►

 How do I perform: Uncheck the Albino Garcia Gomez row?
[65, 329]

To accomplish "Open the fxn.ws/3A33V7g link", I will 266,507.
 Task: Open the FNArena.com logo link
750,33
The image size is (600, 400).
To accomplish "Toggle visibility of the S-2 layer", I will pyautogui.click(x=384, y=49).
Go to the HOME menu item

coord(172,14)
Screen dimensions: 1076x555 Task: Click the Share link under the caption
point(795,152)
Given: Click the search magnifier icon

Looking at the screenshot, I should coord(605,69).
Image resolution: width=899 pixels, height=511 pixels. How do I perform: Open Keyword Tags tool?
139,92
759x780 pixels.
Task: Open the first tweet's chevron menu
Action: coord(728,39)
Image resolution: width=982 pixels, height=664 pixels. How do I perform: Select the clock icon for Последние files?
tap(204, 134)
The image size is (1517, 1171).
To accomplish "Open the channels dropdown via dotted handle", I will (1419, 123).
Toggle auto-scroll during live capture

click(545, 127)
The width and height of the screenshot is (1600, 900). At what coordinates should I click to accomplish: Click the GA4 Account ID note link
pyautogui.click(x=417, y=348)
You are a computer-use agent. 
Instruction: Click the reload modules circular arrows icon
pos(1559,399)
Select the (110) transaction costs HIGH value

◄

- **WHAT TO PRODUCE**
Some of the data mentions "size". Copy every line where it does.

- **WORKED SOLUTION**
The image size is (600, 400).
The image size is (1517, 1171).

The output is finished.